Exhausted from the last Oscar viewing push, I defer to my colleague JerzeyStyle for his wise Vantage Point ...could use some Jersey diner style coffee I suppose
We arrive at the latest installment of political commentary from Pete Travers, appropriately entitled Vantage Point. I tried desperately to hate it. It was trite – the East meets West, terrorism expo gone horribly wrong, apocalyptic cataclysm of assassination has been done before. And I will concede, there are major plot holes – not the least of which is Denis Quaid’s superhuman ability to kick a Xanax habit in literally 25 seconds (duty calls?). To start, the rewinding format seems more at home after the encore presentation of Armand Asante in The Odyssey. The film seems to forget that you get put through a background check if you apply for a job at the 7 11 let alone the American Secret Service. One man with undisclosed special ops training is able to kill roughly 30 Secret Service members coming away with little more than a scratch and no one has heard of Kevlar.
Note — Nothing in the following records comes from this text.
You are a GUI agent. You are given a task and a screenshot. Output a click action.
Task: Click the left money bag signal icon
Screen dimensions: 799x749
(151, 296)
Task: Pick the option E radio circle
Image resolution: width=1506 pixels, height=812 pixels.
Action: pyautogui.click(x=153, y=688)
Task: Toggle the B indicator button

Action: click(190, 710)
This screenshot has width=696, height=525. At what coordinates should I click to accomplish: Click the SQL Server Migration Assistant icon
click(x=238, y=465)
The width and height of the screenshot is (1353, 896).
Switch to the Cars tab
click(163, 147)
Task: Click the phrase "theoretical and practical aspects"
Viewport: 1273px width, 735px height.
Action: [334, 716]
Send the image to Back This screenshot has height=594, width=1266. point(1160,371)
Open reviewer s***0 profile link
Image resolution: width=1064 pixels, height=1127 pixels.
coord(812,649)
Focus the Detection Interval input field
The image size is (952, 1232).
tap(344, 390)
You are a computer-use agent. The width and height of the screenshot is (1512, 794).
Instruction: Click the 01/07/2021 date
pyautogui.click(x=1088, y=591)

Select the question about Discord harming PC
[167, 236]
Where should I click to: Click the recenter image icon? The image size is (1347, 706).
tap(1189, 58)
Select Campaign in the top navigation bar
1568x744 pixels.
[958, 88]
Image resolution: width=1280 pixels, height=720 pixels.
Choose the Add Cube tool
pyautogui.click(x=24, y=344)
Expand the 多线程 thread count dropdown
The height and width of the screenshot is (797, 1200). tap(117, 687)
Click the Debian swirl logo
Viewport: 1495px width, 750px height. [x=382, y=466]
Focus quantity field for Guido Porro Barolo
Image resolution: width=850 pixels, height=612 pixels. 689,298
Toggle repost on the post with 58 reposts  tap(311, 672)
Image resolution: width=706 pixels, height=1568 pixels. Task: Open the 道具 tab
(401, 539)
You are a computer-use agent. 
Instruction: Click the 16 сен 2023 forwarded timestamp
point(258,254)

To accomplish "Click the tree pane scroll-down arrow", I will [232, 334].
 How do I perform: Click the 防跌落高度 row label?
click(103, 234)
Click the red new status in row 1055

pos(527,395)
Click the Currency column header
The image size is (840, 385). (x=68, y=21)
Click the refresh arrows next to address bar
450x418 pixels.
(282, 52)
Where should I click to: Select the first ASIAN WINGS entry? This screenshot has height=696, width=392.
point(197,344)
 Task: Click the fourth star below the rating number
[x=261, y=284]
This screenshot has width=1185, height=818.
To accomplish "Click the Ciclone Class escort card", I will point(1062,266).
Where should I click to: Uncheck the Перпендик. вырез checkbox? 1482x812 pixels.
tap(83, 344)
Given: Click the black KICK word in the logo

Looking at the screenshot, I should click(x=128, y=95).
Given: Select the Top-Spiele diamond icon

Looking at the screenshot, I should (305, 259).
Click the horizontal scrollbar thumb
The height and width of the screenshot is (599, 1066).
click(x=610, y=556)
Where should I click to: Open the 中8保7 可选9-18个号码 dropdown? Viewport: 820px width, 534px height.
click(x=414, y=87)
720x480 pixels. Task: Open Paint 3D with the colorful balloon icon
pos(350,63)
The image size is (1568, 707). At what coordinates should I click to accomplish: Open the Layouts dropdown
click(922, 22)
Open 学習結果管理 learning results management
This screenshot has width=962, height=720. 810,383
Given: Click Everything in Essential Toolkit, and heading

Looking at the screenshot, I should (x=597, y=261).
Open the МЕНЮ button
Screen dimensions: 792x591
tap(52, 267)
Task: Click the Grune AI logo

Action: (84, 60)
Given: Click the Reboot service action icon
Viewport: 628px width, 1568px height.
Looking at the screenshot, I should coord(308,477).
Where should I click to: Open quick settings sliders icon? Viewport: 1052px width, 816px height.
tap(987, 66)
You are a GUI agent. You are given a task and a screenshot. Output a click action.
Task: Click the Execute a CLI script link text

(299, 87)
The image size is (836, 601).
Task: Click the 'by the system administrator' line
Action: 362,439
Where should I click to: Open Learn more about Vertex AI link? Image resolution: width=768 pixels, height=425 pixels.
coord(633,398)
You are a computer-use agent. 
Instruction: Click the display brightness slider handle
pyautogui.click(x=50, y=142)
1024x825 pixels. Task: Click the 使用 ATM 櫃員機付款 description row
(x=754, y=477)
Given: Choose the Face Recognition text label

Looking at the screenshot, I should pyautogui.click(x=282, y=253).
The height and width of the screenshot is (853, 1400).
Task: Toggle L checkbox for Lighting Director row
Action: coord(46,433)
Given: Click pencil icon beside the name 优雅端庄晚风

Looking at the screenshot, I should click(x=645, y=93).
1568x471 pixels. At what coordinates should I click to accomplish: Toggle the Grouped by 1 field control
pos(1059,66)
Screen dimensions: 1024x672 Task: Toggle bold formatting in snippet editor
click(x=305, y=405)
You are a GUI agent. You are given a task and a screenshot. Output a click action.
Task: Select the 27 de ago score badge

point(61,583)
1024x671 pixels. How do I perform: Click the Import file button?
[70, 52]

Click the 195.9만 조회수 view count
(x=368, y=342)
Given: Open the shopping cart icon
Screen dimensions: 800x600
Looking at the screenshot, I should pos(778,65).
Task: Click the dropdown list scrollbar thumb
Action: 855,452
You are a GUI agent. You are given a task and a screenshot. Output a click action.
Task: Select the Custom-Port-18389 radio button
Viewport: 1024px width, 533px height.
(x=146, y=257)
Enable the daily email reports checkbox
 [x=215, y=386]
There were three elements of the movie that made me respect its critique. First, though subtle as the front end of a Volvo, the depiction of a suicide bomber in the moments of preparation is fascinatingly horrific. The role of the media (specifically cable news) is fascinating. At one moment, you hate them because of their unflinching resolve to broadcast through pipe bomb explosions and sniper shots. On the other, it is clear that the media plays an important role in the transmission of information. The last 30 seconds reveal an even greater truth… but I won’t spill the coffee beans on that one.
The American Studies lover in me relishes the third and final gem, and indeed it is this small but important character that ultimately swayed me. Forest Whitaker is Everyman is brilliant. Unlike the characters in the Nick Cage debacle World Trade Center, we’re not meant to understand that Whitaker is a hero because of the uniform he wears. Rather, we see that he will act heroically because he is capable of relinquishing himself to call of duty to his fellow man (err, 8 year old girl in this case). Though as far-fetched as the rest of the movie, it is impossible to deny that Whitaker’s heroism is inspiring and reminiscent. The things we want to remember most – that we cling to in the danger and tumult of a world where burqa-clad women strap bombs to babies and white men load fertilizer into rental trucks, where students shoot at teachers and peers for no explicable reason, where governments irrationally detain and torture suspected enemies without warrant or just cause, we find in Whitaker’s character – that which we hope we will choose in this of impending peril.
I realize that I have taken a sharp left at sentimental an continued on towards maudlin and I’m happy to the breaks before we cross that bridge. But I think we should give Vantage Point and perhaps its less than brilliant cousins a fighting chance. If for no other reason than it (and in some respects they) may force us all to examine things from a different perspective.